Assuming you have a package org.foo.bar.util that contains GeoLiteCity.dat
URL fileURL = this.getClass().getResource("org/foo/bar/util/GeoLiteCity.dat");
File geoIPData = new File(fileURL.toURI());
LookupService cl = new LookupService(geoIPData, LookupService.GEOIP_MEMORY_CACHE );
Use the classloader.getResource(...) method to do the file lookup in the classpath, which will pull it from the JAR file.
This means you will have to alter the existing code to override the loading. The details on how to do that depend heavily on your existing code and environment. In some cases subclassing and registering the subclass with the framework might work. In other cases, you might have to determine the ordering of class loading along the classpath and place an identically signed class "earlier" in the classpath.
Here's how we use the maxmind geoIP;
We put the GeoIPCity.dat file into the cloud and use the cloud location as an argument when we launch the process.
The code where we get the GeoIPCity.data file and create a new LookupService is:
if (DistributedCache.getLocalCacheFiles(context.getConfiguration()) != null) {
List<Path> localFiles = Utility.arrayToList(DistributedCache.getLocalCacheFiles(context.getConfiguration()));
for (Path localFile : localFiles) {
if ((localFile.getName() != null) && (localFile.getName().equalsIgnoreCase("GeoIPCity.dat"))) {
m_geoipLookupService = new LookupService(new File(localFile.toUri().getPath()));
}
}
}
Here is an abbreviated version of command we use to run our process
$HADOOP_HOME/bin/hadoop jar /usr/lib/COMPANY/analytics/libjars/MyJar.jar -files hdfs://PDHadoop1.corp.COMPANY.com:54310/data/geoip/GeoIPCity.dat -libjars /usr/lib/COMPANY/analytics/libjars/geoiplookup.jar
The critical components of this for running the MindMax component is the -files and -libjars. These are generic options in the GenericOptionsParser.
-files <comma separated list of files> specify comma separated files to be copied to the map reduce cluster
-libjars <comma separated list of jars> specify comma separated jar files to include in the classpath.

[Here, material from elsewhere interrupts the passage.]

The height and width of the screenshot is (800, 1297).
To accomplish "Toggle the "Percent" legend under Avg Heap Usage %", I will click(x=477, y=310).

I'm assuming that Hadoop uses the GenericOptionsParser because I can find no reference to it anywhere in my project. :)
If you put the GeoIPCity.dat on the could and specify its using the -files argument, it will be put into the local cache which the mapper can then get in the setup function. It doesn't have to be in setup but only needs to be done once per mapper so is an excellent place to put it.

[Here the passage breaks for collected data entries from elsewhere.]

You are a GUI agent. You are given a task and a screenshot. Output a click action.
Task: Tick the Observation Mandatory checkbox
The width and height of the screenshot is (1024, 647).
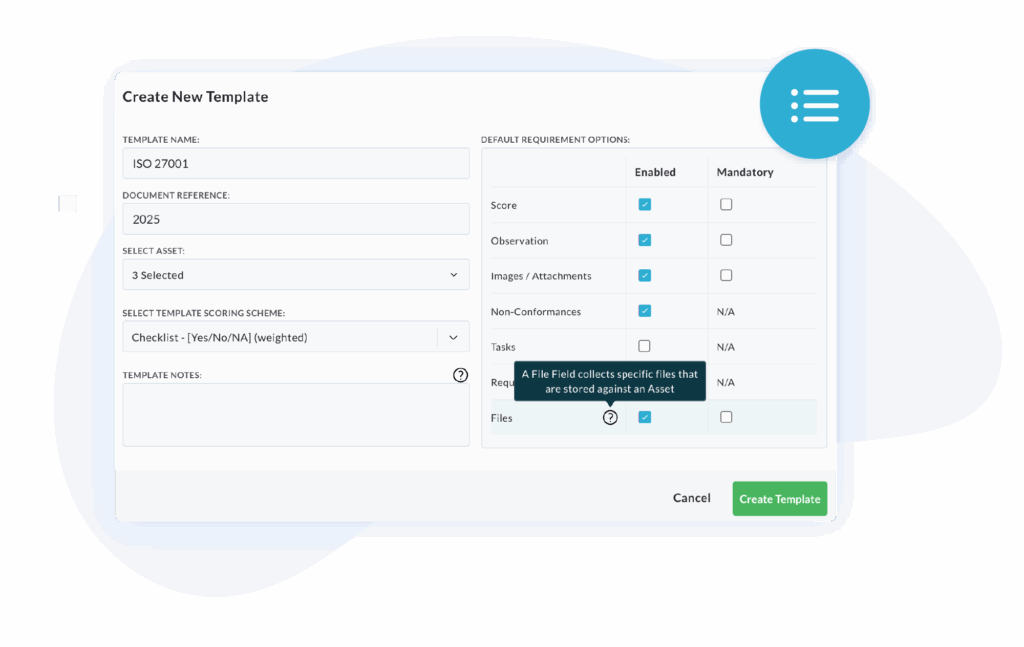[726, 240]
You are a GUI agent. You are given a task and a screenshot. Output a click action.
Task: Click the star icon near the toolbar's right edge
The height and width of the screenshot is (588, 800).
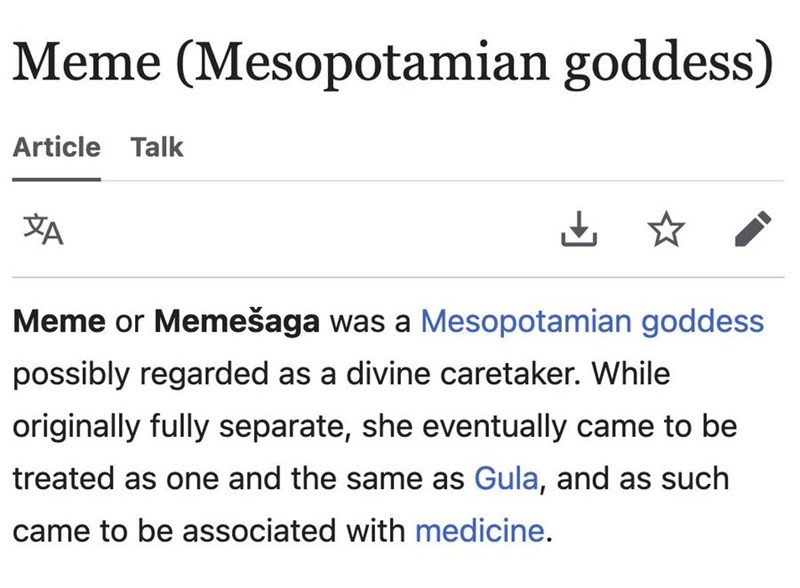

Then use the -libjars argument to specify the geoiplookup.jar (or whatever you've called yours) and it will be able to use it. We don't put the geoiplookup.jar on the cloud. I'm rolling with the assumption that hadoop will distribute the jar as it needs to.
I hope that all makes sense. I am getting fairly familiar with hadoop/mapreduce, but I didnt' write the pieces that use the maxmind geoip component in the project, so I've had to do a little digging to understand it well enough to do the explanation I have here.
EDIT: Additional description for the -files and -libjars
-files The files argument is used to distribute files through Hadoop Distributed Cache. In the example above, we are distributing the Max Mind geo-ip data file through the Hadoop Distributed Cache. We need access to the Max Mind geo-ip data file to map the user’s ip address to appropriate country, region, city, timezone. The API requires that data file be present locally which is not feasible in a distributed processing environment (we will not be guaranteed which nodes in the cluster will process the data). To distribute the appropriate data to the processing node, we use the Hadoop Distributed Cache infrastructure. The GenericOptionsParser and the ToolRunner automatically facilitate this using the –file argument. Please note that the file we distribute should be available in the cloud (HDFS).
-libjars The –libjars is used to distribute any additional dependencies required by the map-reduce jobs. Like the data file, we also need to copy the dependent libraries to the nodes in the cluster where the job will be run. The GenericOptionsParser and the ToolRunner automatically facilitate this using the –libjars argument.